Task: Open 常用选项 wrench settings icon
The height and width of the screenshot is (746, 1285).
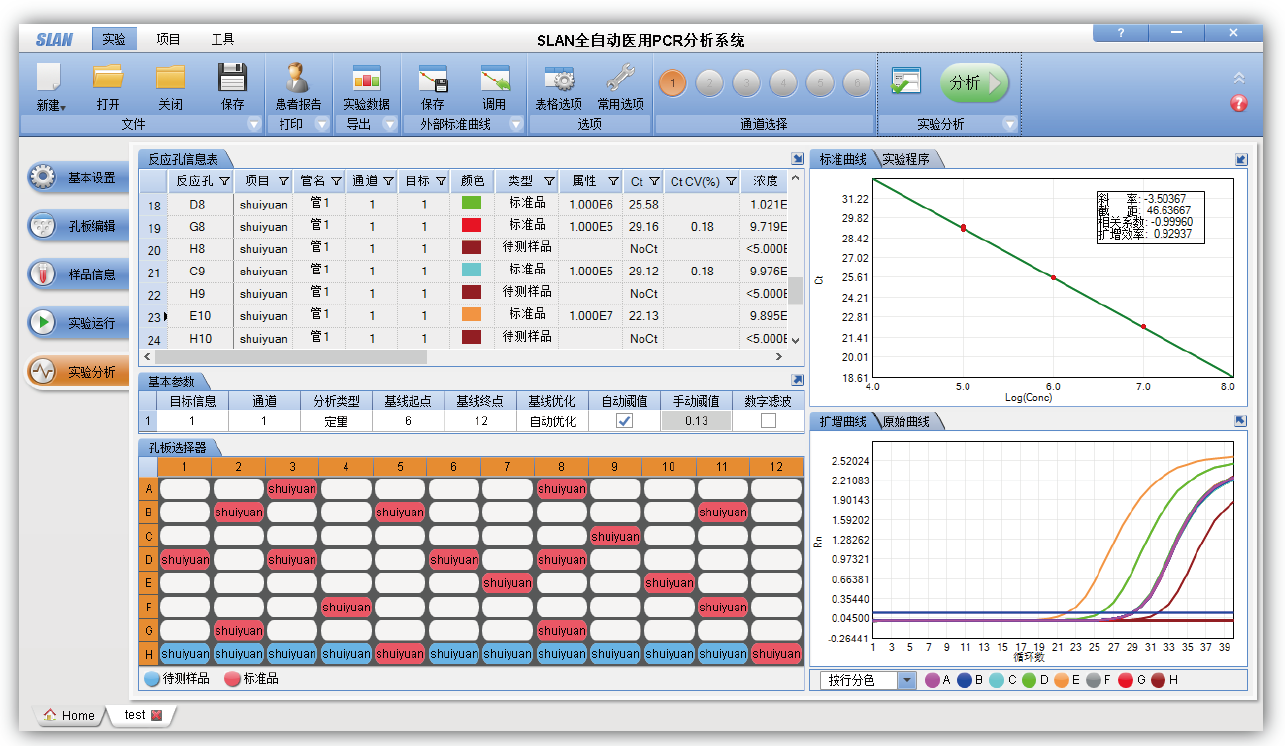Action: pos(620,78)
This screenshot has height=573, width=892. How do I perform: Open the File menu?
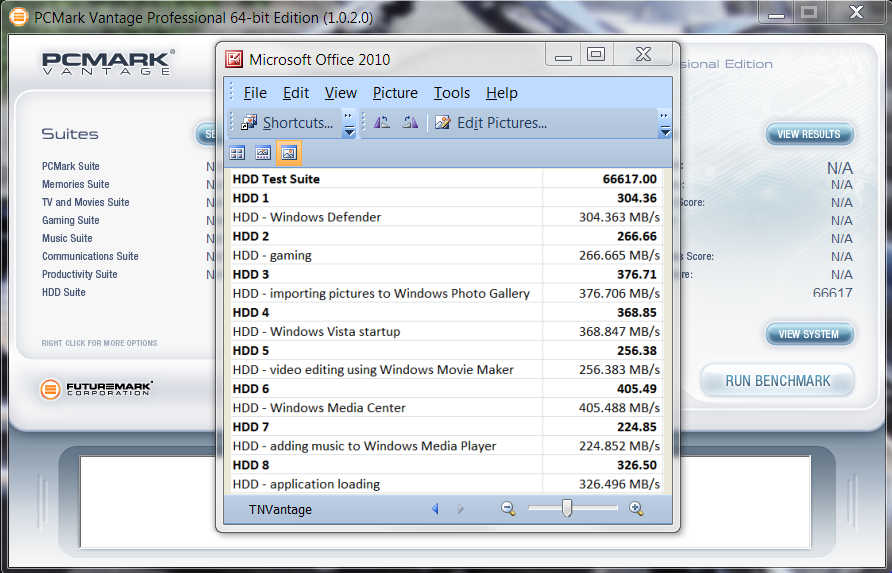click(255, 93)
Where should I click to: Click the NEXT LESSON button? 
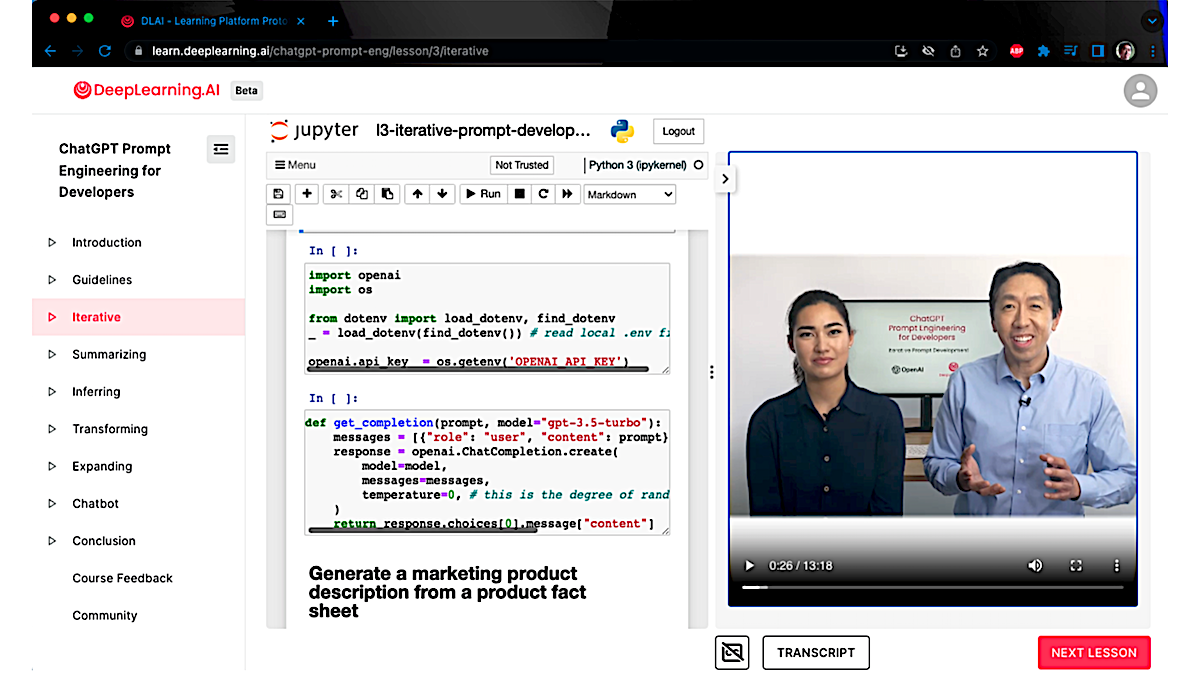pos(1093,652)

#### Assigned task:
Your task is to retype exactly, and only, the lines from the one that holds "Where should I" through the end of the listing, both end lines included, without any pictures.

#### Written reply:
Where should I click to: Click the NEXT LESSON button? 
pos(1093,652)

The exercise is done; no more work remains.